Total synthesis of endiandric acid J and beilcyclone A from cyclooctatetraene

The endiandric acids are classic targets in natural product synthesis. The spectacular 8π/6π-electrocylisation/intramolecular Diels–Alder (8π/6π/IMDA) reaction cascade at the heart of their biosynthesis has inspired practitioners and students of pericyclic chemistry for nearly forty years. All previous synthetic approaches have sought to prepare a linear tetraene and thereby initiate the cascade. In this communication we demonstrate the use of cyclooctatetraene to rapidly intercept the 8π/6π/IMDA cascade at the cyclooctatriene stage.
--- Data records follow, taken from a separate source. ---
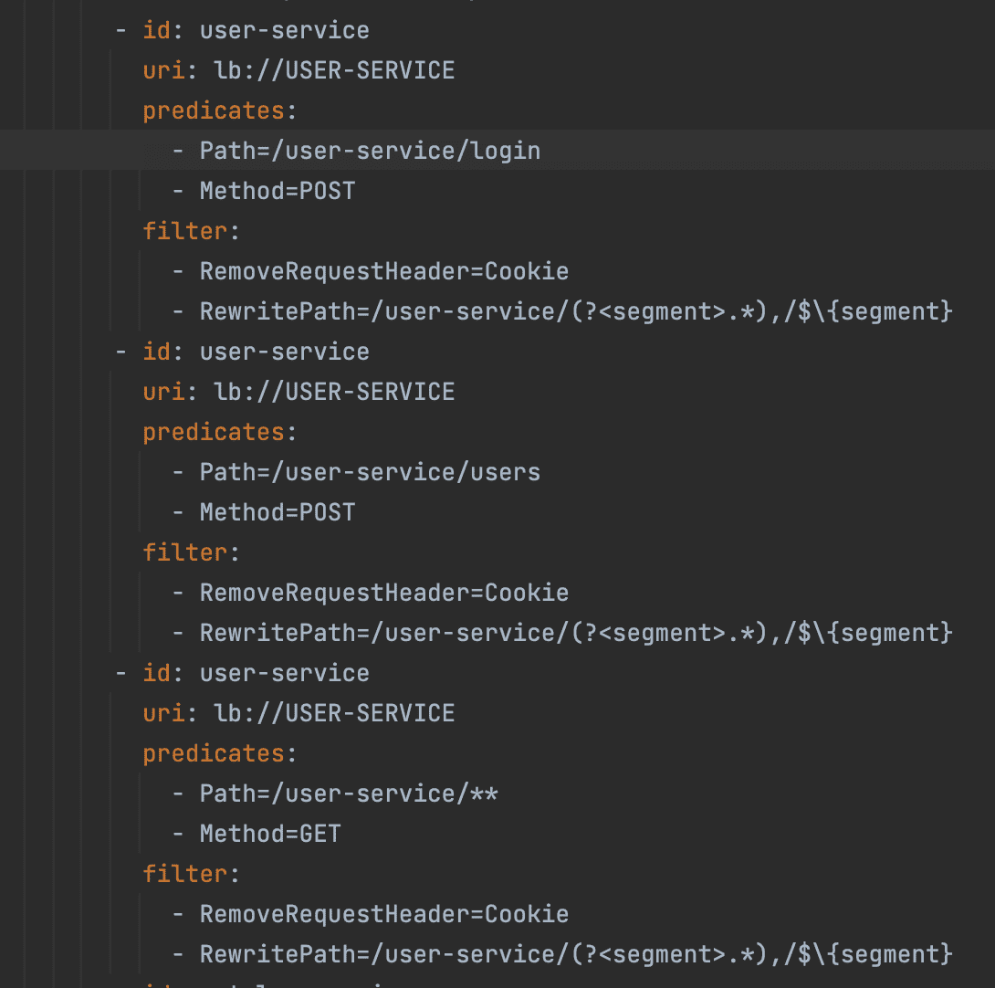This screenshot has height=988, width=995.
Task: Click the first RemoveRequestHeader=Cookie line
Action: [x=383, y=271]
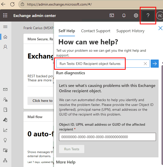Switch to the Contact Support tab
The image size is (163, 167).
96,31
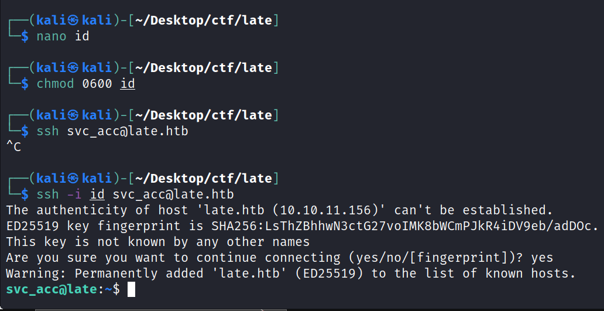Click the typed 'yes' answer
Screen dimensions: 604x311
pos(542,257)
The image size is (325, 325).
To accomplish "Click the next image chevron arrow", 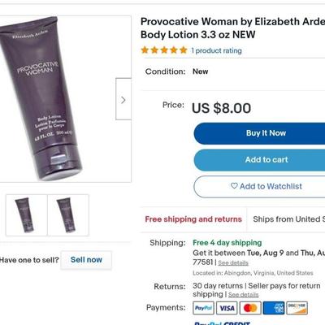I will coord(124,99).
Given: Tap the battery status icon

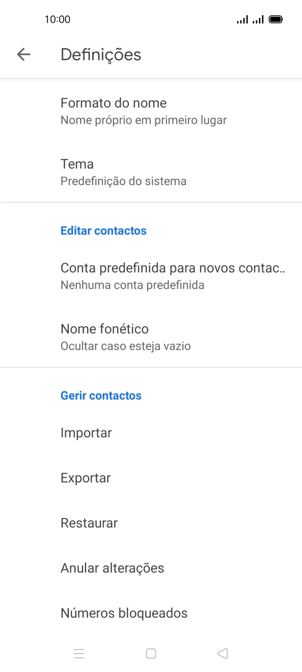Looking at the screenshot, I should [276, 19].
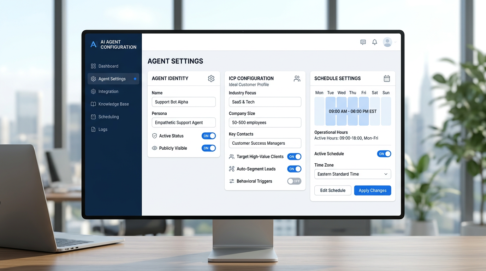
Task: Disable the Active Status toggle
Action: [209, 136]
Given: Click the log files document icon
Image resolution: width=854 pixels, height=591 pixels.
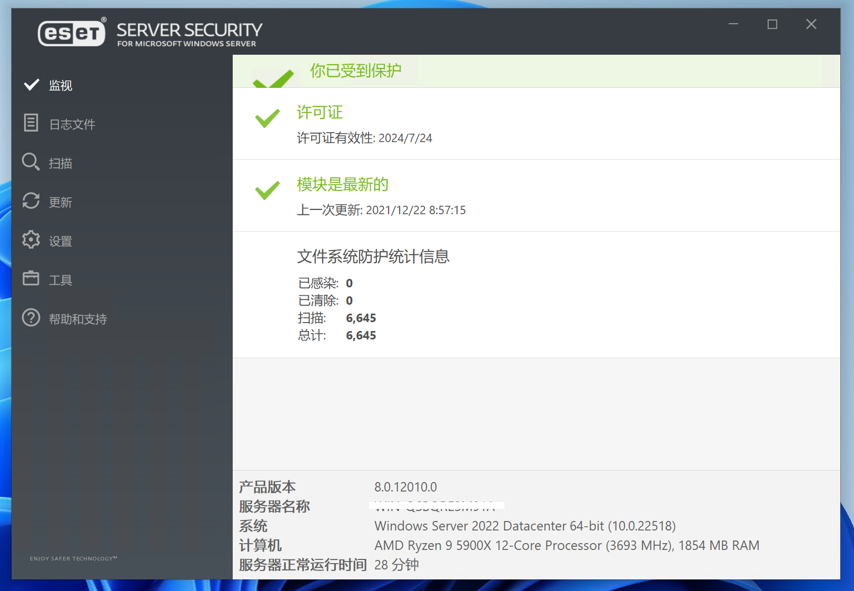Looking at the screenshot, I should point(31,123).
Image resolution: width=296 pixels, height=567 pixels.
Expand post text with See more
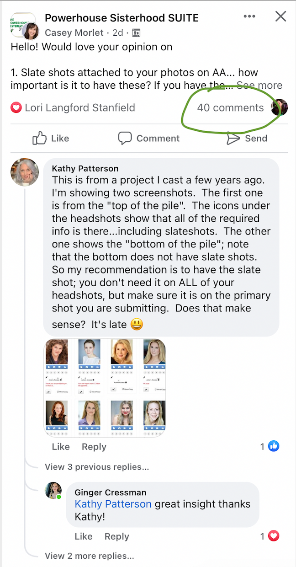(259, 86)
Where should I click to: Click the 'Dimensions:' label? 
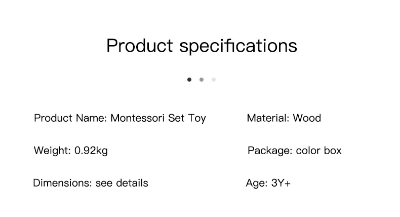tap(62, 183)
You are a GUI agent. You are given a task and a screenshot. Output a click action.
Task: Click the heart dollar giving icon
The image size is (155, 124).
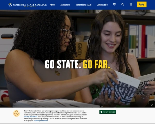[x=114, y=4]
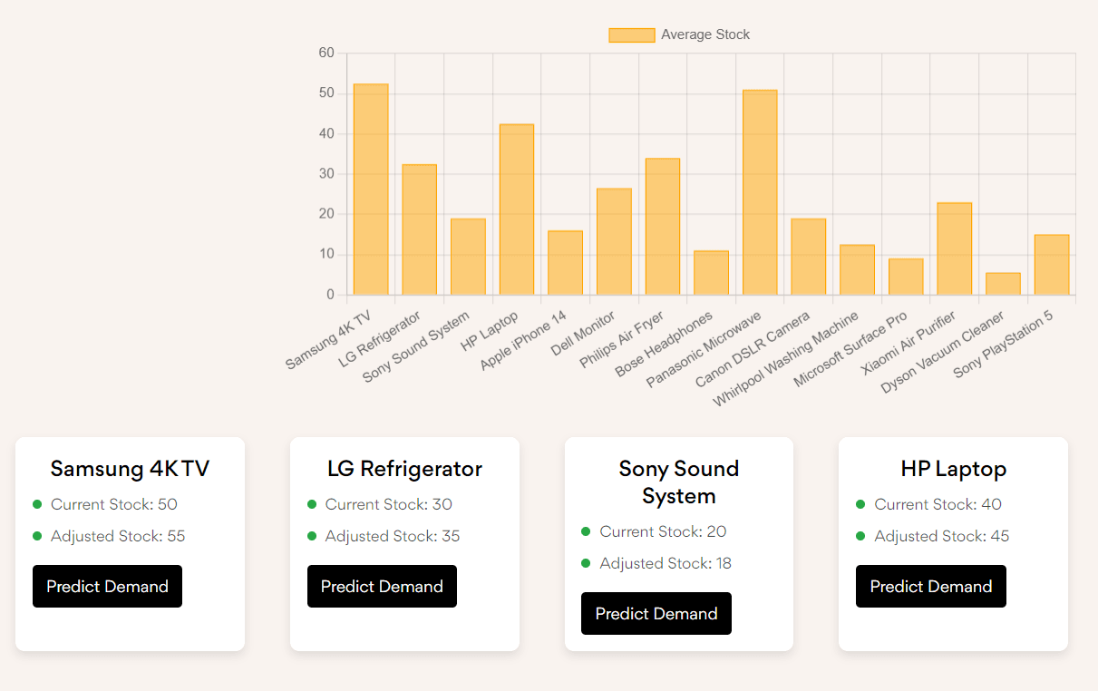The height and width of the screenshot is (691, 1098).
Task: Click the Philips Air Fryer bar
Action: tap(663, 227)
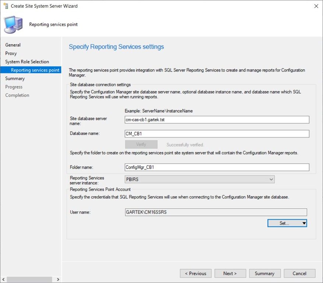Click the wizard icon in the title bar
Image resolution: width=323 pixels, height=283 pixels.
(5, 6)
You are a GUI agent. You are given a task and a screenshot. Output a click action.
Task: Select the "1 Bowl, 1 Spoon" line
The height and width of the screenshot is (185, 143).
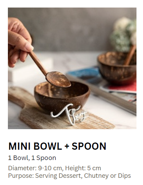pyautogui.click(x=32, y=158)

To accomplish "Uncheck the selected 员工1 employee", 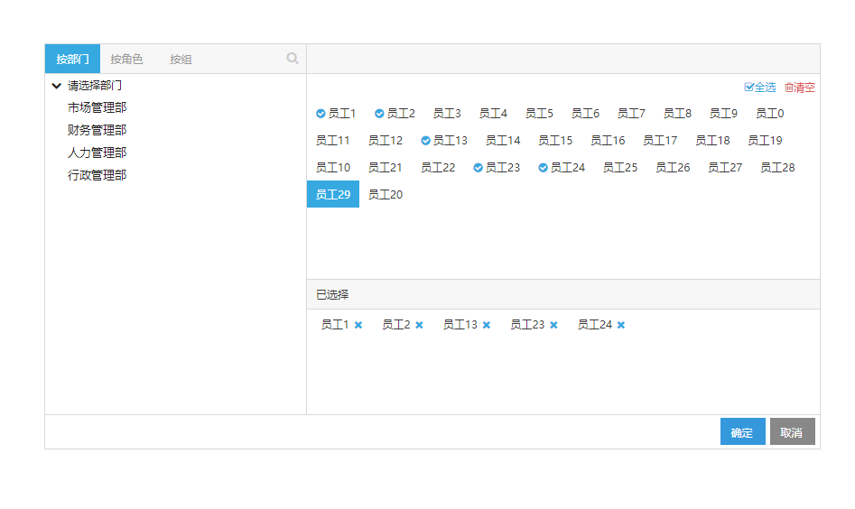I will (x=336, y=114).
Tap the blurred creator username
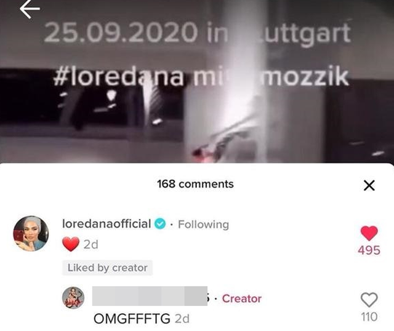The height and width of the screenshot is (331, 394). click(x=150, y=296)
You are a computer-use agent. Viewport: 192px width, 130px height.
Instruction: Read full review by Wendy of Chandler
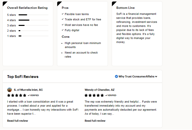tap(95, 121)

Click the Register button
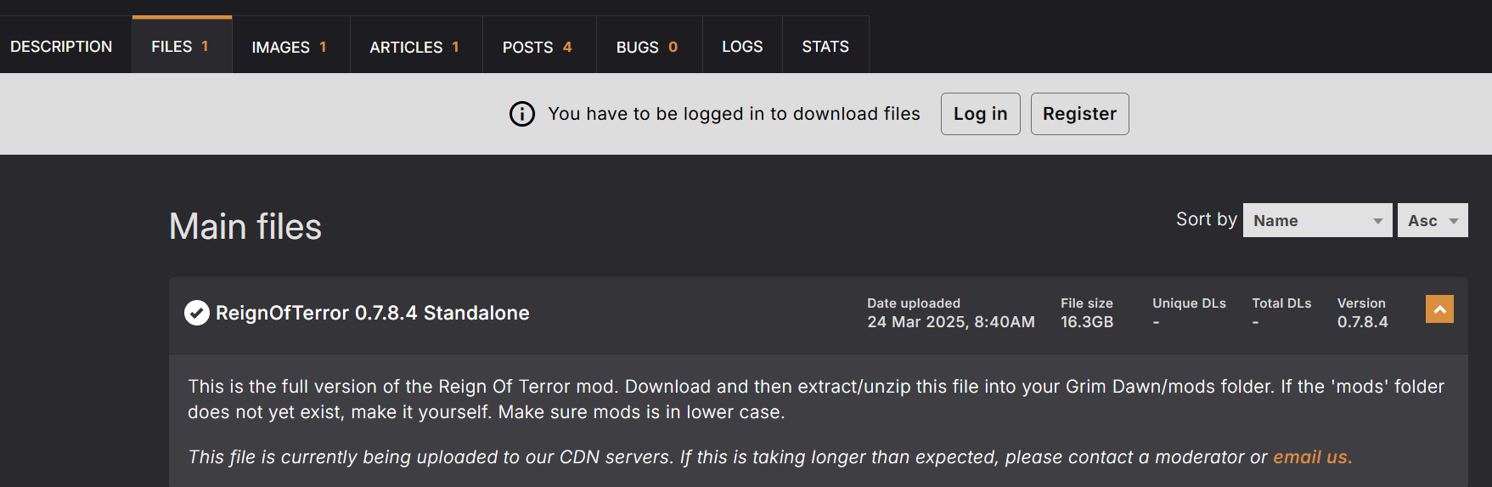click(1079, 114)
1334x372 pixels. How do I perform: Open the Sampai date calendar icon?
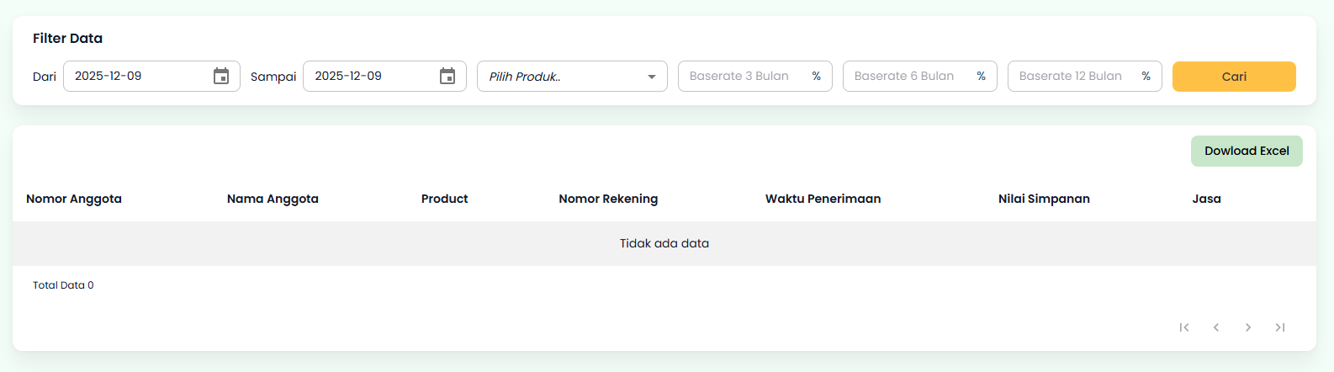[x=447, y=77]
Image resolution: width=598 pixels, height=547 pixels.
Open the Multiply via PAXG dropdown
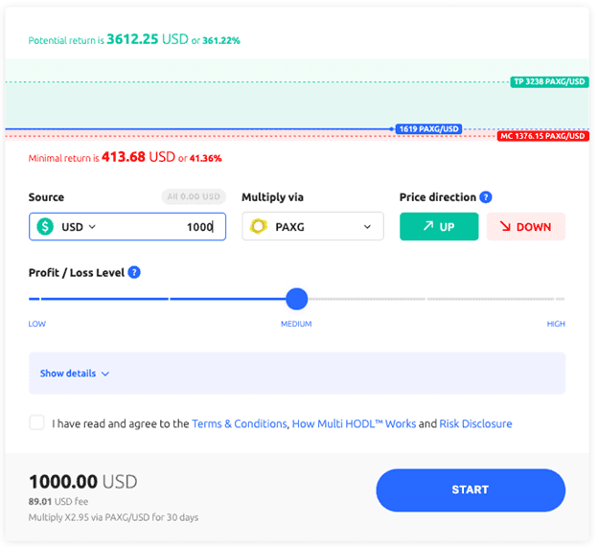312,227
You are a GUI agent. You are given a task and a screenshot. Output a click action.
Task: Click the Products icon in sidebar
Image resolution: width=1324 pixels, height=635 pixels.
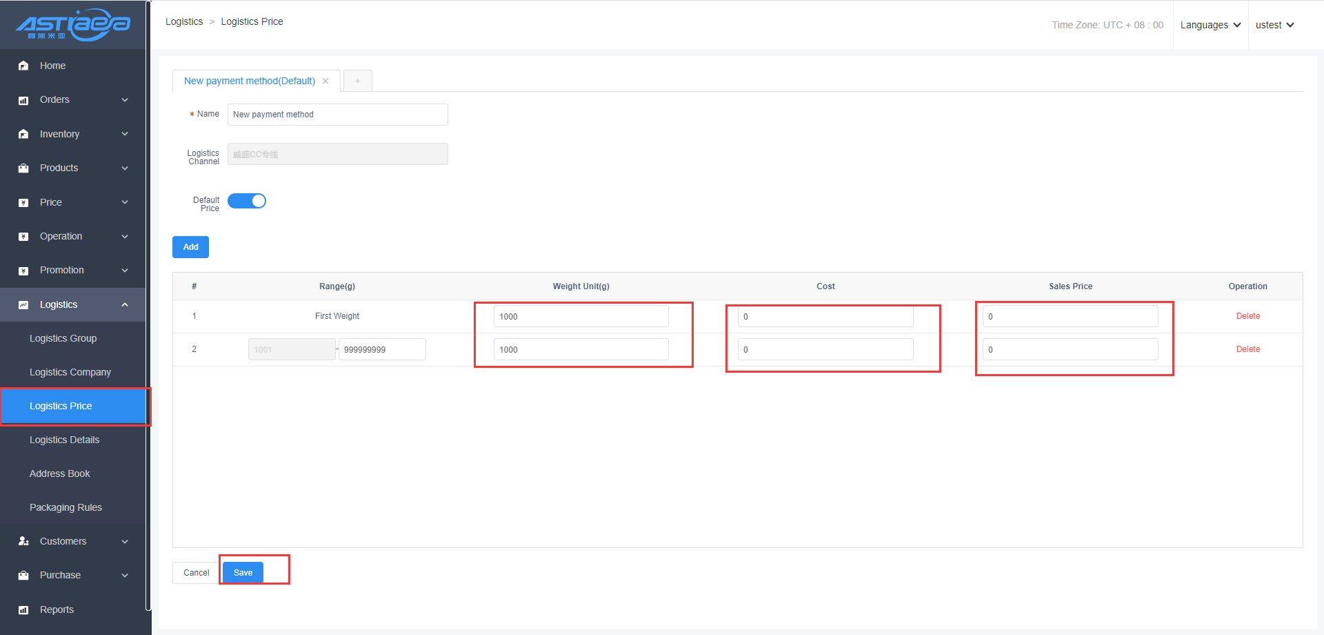[23, 168]
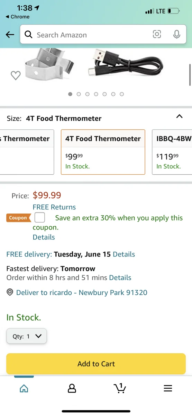This screenshot has width=192, height=416.
Task: Return to Chrome via status bar
Action: click(x=18, y=17)
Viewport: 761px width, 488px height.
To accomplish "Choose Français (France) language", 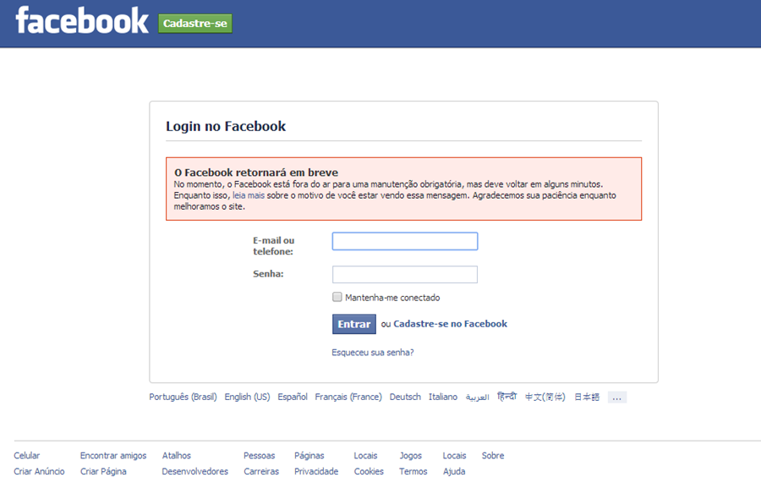I will 348,397.
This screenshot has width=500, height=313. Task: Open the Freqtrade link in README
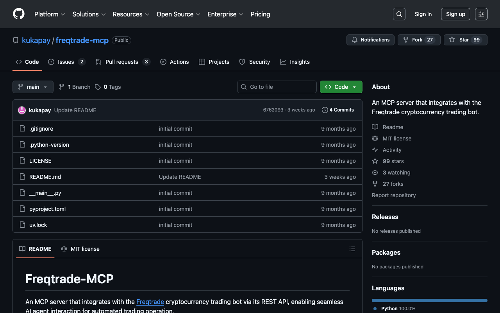click(150, 302)
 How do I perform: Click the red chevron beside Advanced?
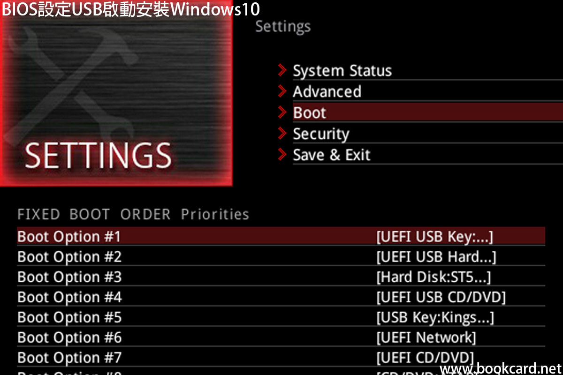[x=282, y=91]
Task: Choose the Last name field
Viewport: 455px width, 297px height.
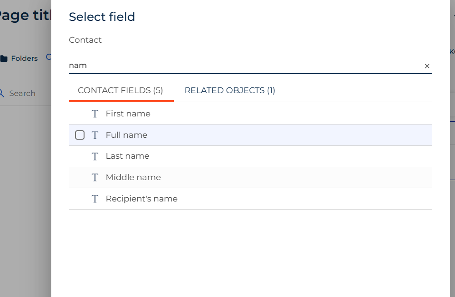Action: point(250,156)
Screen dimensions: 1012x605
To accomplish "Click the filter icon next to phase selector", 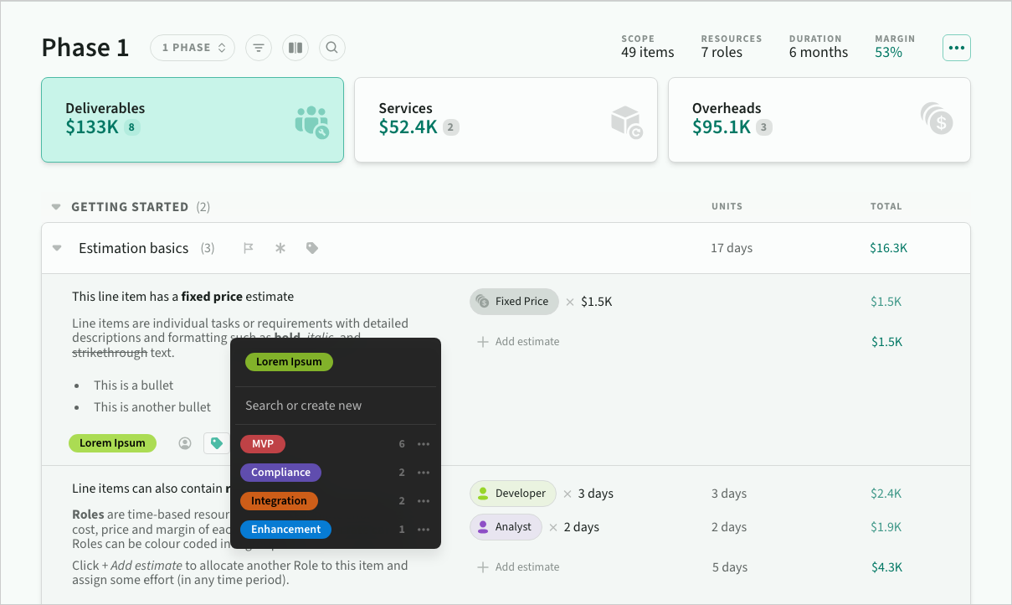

Endiandric acid J and beilcyclone A are prepared for the first time in six and five steps, respectively. The strategy features a tactical overall anti-vicinal difunctionalisation of cyclooctatetraene through S_N2′ alkylation of cyclooctatetraene oxide followed by an intriguing tandem Claisen rearrangement/6π-electrocyclisation from the corresponding vinyl ether. This rapidly constructs an advanced bicyclo4.2.0]octadiene aldehyde intermediate. Olefinations and intramolecular Diels–Alder cycloadditions complete the syntheses. This establishes a short and efficient new path to the endiandric acid natural products. DFT modelling predicts thermal racemisation of bicyclo4.2.0]octadiene intermediates, dashing hopes of enantioselective synthesis.

A new strategy to the endiandric acid natural products is demonstrated by intercepting the 8π/6π/IMDA pericyclic cascade through a tactical anti-vicinal difunctionalisation of cyclooctatetraene.